Kurz darauf, als es sich alle mit Bier versorgt auf der Blümchencouch bequem gemacht haben und ‚From Dusk To Dawn‘ durch den Proberaum schallt, kommt Carsten herein und wedelt mit einem handgeschriebenen Zettel.
„Okay, ich habe die Liste der Firmen. Sind alle, die ich auftreiben konnte. Hab auch die Adressen. Da schickten wir das Teil hin!“
„Ja, würde mich wundern, wenn da keine Antwort drauf käme.“
„Leute, macht Euch mal keine Illusionen. Die meisten hören sich solche Tapes gar nicht erst an. Aber bei denen hier könnte es klappen.“
Carsten hält den Zettel hin und tippt auf die Stelle, auf der er ‚Noise‘ notiert hat.
‚Das ist das Label von Kreator. Die machen fast nur Metal. Deshalb werden wir da auch persönlich antanzen und ihnen das Tape in die Hand drücken.‘
„Die sind in Berlin! Da brauchen wir ein Transitvisum und eine Karre haben wir auch nicht.“
„Ja und?“
Einfach machen. Carsten organisiert alles und wenige Tage später rollt ein alter Mercedes über die Transitstrecke durch die DDR in Richtung Berlin, an Bord ein Pulk langhaarige Teenager, die den Argwohn der Beamten prompt auf sich ziehen. Am Checkpoint Alpha des Grenzübergangs Helmstedt-Marienborn geht noch alles glatt. Dann führt eine von dicken Betonmauern gesicherte Straße zur GÜSt, der Grenzübergangsstelle. Alle müssen ihre Reisepässe abgeben, dann lassen die Beamten sie aussteigen und filzen das Auto. Mit Argusaugen und Taschenlampen suchen sie nach Schmuggelware oder was sonst noch den Siegeszug des Sozialismus aufhalten könnte. Endlich bekommt jeder einen Transitvisumsstempel in seinen Reisepass und die Fahrt kann weitergehen. Pausen sind nur im Notfall gestattet, Umwege gar nicht. Der Stempel mit der Einreisezeit zeigt außerdem, ob man sich auch angemessen beeilt und diese Gastfreundschaft nicht über Gebühr genossen hat. Nach ungefähr 200 Kilometern haben sie es hinter sich: West-Berlin. Nun geht es zu Noise, das Demo abgeben.
„So, wie ist nochmal die Adresse? Wer hat sie aufgeschrieben?“
„Ich nicht.“
„Ich auch nicht.“
„Nö, ich dachte Du.“
„Das gibt’s doch nicht! Hat keiner die Adresse aufgeschrieben?“
„Nein, aber das war Kurfürsten irgendwas 100.“
„Ja, Kurfürstendamm wahrscheinlich. Also fahren wir dahin. So‘n Sitz von ner Plattenfirma wird man ja nicht übersehen können!“
So tuckert das 56 PS starke Mobil über die einstige Prachtmeile West-Berlins, die sich seit Jahren in stetigem Verfall befindet. Am Lehniner Platz gibt es eine Hausnummer 100, aber keine Spur von einer Plattenfirma. Also wenden an der Gedächtniskirche und zurückfahren, am Kaufhaus des Westens vorbei, nichts. Schließlich steigen sie aus und machen sich zu Fuß auf die Suche. Während die anderen spekulieren, wo sich die Firma dieses gewissen Karl Walterbach befinden könnte, erspäht Marc einen Rumänen, der die Passanten mit einem Hütchenspiel unterhält.

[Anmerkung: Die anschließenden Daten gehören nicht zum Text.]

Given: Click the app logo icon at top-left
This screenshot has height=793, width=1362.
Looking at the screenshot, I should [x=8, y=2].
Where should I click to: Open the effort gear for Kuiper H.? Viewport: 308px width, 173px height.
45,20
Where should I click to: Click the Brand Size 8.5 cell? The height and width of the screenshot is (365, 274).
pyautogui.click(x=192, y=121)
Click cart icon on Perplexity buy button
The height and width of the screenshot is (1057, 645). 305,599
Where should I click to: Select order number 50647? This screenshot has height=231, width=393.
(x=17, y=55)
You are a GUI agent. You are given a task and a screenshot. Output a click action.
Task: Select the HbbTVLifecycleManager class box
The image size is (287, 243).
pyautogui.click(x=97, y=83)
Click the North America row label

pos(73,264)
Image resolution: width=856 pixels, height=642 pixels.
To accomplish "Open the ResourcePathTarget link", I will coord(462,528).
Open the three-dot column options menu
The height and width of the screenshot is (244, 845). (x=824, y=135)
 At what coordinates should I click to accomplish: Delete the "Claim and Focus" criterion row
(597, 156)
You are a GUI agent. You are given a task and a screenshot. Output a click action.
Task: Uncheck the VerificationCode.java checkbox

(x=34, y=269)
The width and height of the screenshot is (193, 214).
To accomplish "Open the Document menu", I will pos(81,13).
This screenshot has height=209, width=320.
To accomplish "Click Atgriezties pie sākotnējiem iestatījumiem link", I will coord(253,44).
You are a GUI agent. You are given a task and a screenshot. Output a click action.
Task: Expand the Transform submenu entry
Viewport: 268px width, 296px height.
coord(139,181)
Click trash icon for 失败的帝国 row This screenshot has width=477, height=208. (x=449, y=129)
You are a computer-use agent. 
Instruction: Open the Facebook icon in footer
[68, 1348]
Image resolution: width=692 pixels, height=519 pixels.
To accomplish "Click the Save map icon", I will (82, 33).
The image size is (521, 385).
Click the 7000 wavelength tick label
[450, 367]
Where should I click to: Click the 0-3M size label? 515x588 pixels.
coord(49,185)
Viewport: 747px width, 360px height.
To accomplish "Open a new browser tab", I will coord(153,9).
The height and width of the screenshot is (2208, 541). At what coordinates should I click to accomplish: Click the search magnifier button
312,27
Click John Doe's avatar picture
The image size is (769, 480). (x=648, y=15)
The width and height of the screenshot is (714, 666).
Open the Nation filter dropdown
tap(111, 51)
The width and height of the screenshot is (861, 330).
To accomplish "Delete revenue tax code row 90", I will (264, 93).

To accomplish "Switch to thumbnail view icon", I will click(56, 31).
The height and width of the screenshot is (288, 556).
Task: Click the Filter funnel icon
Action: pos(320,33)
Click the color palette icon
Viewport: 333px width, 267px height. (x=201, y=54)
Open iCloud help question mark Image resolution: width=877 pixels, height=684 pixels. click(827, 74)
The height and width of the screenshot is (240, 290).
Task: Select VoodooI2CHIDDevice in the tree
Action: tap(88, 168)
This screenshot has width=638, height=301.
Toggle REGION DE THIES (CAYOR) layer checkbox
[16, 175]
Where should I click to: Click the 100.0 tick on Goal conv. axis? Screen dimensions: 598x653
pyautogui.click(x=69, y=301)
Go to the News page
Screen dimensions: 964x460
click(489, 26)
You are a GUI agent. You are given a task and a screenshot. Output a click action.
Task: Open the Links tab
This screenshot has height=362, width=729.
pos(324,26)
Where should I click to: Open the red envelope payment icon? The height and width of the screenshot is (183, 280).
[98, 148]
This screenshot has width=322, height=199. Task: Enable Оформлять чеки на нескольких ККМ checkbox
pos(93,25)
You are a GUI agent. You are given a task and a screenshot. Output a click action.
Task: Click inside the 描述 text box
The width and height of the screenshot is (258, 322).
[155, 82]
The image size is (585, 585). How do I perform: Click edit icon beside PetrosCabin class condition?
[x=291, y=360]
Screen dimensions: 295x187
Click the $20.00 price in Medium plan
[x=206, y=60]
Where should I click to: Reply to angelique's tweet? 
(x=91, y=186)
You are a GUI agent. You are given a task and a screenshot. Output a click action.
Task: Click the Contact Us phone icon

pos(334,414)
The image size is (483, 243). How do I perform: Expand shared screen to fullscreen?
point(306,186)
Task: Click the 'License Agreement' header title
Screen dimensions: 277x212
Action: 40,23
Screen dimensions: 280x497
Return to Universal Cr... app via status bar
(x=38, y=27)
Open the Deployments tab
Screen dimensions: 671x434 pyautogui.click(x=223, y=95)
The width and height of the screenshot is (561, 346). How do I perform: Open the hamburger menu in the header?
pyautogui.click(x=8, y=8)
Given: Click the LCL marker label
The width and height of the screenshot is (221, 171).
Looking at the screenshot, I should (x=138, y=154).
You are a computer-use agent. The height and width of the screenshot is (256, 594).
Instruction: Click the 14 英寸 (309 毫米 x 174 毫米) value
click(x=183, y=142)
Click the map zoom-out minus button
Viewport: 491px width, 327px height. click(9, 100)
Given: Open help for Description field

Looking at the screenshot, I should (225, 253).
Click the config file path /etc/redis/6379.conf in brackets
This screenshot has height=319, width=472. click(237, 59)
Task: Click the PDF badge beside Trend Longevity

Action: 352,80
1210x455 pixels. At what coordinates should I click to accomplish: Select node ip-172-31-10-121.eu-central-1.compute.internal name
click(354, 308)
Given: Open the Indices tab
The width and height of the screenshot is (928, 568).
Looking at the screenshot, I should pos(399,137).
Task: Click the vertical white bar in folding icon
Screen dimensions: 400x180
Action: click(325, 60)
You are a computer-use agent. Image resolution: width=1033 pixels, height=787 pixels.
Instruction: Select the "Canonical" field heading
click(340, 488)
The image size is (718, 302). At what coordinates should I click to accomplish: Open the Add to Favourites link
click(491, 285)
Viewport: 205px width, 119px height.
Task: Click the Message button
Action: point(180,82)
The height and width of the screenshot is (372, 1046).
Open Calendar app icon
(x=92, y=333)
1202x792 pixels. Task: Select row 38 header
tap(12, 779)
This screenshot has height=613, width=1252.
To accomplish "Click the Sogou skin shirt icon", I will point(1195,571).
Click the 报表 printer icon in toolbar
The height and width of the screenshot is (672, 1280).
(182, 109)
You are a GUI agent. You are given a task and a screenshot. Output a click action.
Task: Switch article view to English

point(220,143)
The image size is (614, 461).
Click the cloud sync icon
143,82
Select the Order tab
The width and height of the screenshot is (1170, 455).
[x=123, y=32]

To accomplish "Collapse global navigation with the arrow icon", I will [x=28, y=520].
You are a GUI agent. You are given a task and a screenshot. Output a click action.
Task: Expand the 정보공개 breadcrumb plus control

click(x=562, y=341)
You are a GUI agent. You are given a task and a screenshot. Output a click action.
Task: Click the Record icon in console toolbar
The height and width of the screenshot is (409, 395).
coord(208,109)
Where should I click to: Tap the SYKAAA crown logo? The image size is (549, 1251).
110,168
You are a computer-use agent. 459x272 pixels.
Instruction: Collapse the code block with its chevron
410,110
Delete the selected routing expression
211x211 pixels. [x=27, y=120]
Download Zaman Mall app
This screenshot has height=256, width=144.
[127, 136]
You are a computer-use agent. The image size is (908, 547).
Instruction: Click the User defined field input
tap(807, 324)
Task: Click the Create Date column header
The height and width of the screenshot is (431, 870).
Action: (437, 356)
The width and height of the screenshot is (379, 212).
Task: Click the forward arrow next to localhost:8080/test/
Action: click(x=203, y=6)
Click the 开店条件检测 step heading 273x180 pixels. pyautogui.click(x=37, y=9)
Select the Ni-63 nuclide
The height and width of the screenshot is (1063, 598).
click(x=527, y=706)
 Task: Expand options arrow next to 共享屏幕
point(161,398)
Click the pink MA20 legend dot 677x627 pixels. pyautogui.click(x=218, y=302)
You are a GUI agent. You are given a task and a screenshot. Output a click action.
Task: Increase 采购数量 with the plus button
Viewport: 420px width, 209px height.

„Ey, guckt mal! Habt ihr den Typen mit der Kugel gesehen? Du musst nur raten, unter welchen Hütchen sie ist, dann verdoppelt er den Einsatz! Ist total einfach!“
„Marc, lass doch den Scheiß, wir müssen diese Firma finden.“
„Ach was, ich hab 100 Mark dabei für Platten. Wenn ich 200 habe, dann können wir wenigstens so richtig einen draufmachen!“
Es ist einer dieser jugendlichen Momente, an die man sich sein Leben lang erinnert. Wie in einer fremden Stadt in ein Striplokal zu gehen und zu erfahren, dass die kleine Flasche Picollo, die man gerade der leicht bekleideten Frau ausgeben hat, weil sie meinte, man sei süß, 100 Mark kostet. Oder dass auf dem Ziffernblatt der goldenen Uhr, die man gerade auf einem Basar für sagenhafte 100 Mark erstanden hat, ‚Rollex‘ statt ‚Rolex‘ steht. Oder dass die Typen, die um den Hütchenspieler herumstehen und ständig gewinnen, die Brüder des Spielleiters sind und sich unter dem Hütchen, an das man seine 100 Mark gelegt hat, eben nicht die Kugel befindet. Dumm, naiv, gutgläubig; ebenso, wie zu glauben, dass man einfach so nach West-Berlin fahren und sein Demo bei der Plattenfirma abgeben kann, abends in der Herberge ankommen und zwei weitere Tage in Berlin verweilen – ohne Geld – und zuletzt schließlich die Heimfahrt, das ganze Transitprozedere noch einmal, nur dieses Mal unter veränderten Vorzeichen. Zuhause angekommen, niedergeschlagen, denn man sieht jetzt, dass die Adresse die Kurfürstenstraße 100 war, nicht der Kurfürstendamm und natürlich ist der Briefkasten leer, keine Antwort von einer Plattenfirma. Der ungezügelte Ehrgeiz erhält zum ersten Mal einen richtigen Dämpfer. Es geht halt nicht von selbst.